助成の対象となられる方は、健康福祉課へ必要書類を添えて申請してください。助成対象者
下記の全てに該当する方が対象となります。
1.治療等を行った全期間、神河町に住所を有し、法律上の婚姻をしている夫婦
2.治療等を行った期間の初日における妻の年齢が、43歳未満の方
3.不育症と医師に診断されている方
4.前年(申請日が1月から5月までの場合は、前々年)の夫婦合算の所得額が、400万円未満の方
5.町税を滞納していない方
6.国民健康保険その他医療保険に加入している方
7.申請に係る治療等について、他の自治体が実施する不育症の治療等の助成を受けていない方助成内容
保険適用されない不育症の検査は7/10、治療費は1/2を助成します。
助成方法
助成回数は、原則1年度に1回とし、通算助成回数は制限しないものとする。また、助成の申請に係る治療等を行った期間は、原則、当該年度の4月1日から3月31日までとする。

- _次の課題_:
A - 不育症の助成に関する文章を2文で要約してください。
B - 不育症の助成に関する文章について、次の(i)〜(iii)が内容と合っているかをそれぞれ「はい」か「いいえ」で答え、根拠となる本文の語句をそのまま引用してください。(i) 治療等の初日に妻が43歳以上でも助成の対象になる。(ii) 通算の助成回数には上限がある。(iii) 町税を滞納していないことが対象の条件の一つである。
C - 不育症の助成に関する文章を、最後の文の後から書き継いでください。
この後の項目は、本文とは別の出典から取ったものです。

- _記録の抜粋_:
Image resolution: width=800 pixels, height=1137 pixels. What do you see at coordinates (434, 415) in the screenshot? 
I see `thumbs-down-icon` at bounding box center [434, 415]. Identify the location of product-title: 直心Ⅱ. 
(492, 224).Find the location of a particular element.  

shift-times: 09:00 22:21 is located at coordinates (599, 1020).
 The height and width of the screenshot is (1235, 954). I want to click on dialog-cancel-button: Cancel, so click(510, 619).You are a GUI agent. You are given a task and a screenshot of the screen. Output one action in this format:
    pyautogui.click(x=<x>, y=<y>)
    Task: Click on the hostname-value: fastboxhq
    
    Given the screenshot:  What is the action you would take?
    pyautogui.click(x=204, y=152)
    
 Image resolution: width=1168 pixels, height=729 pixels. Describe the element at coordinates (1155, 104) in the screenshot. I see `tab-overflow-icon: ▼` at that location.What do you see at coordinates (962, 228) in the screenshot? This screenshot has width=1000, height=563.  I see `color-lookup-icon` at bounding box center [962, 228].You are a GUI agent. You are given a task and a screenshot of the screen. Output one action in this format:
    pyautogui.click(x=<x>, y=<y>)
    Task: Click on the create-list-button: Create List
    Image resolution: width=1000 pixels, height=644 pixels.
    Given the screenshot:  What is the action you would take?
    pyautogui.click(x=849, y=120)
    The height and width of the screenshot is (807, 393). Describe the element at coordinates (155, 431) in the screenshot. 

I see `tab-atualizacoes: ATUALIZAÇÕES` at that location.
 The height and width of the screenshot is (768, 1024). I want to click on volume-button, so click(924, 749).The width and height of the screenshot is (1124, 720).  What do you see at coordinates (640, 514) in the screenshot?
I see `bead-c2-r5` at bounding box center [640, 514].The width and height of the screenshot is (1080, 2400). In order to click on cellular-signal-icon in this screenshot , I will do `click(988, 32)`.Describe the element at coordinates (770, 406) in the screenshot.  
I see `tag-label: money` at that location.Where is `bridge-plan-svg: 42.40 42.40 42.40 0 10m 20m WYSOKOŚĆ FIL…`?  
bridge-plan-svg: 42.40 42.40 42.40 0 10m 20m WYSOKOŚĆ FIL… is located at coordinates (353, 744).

- _解答例_:
A - 神河町に住所があり法律上の婚姻をしている夫婦で、治療等の初日に妻が43歳未満、医師に不育症と診断され、夫婦合算の所得額が400万円未満であるなどの条件をすべて満たす方は、健康福祉課へ申請して助成を受けられる。保険適用されない不育症の検査は7/10、治療費は1/2が助成され、助成は原則1年度に1回で、通算の回数に制限はない。

B -
(i) いいえ。「治療等を行った期間の初日における妻の年齢が、43歳未満の方」
(ii) いいえ。「通算助成回数は制限しないものとする」
(iii) はい。「町税を滞納していない方」

C -
申請書類
1.神河町不育症治療費助成事業申請書兼請求書(様式第1号)
2.神河町不育症治療費助成事業受診等証明書(様式第2号)
3.神河町不育症治療費助成事業受診等証明書(薬局用)(様式第3号)
4.医療機関が発行した領収書
5.住民票の写し(続柄が記載されたもの)、戸籍謄本または戸籍抄本
6.夫および妻の前年(申請日が1月から5月までの場合は、前々年)の所得証明書
※受診等証明書(薬局用)については、病院外処方があった場合のみ提出となります。
※住民票および所得証明書については、申請者の同意を得た上で、当町にて確認できる場合は省略することができます。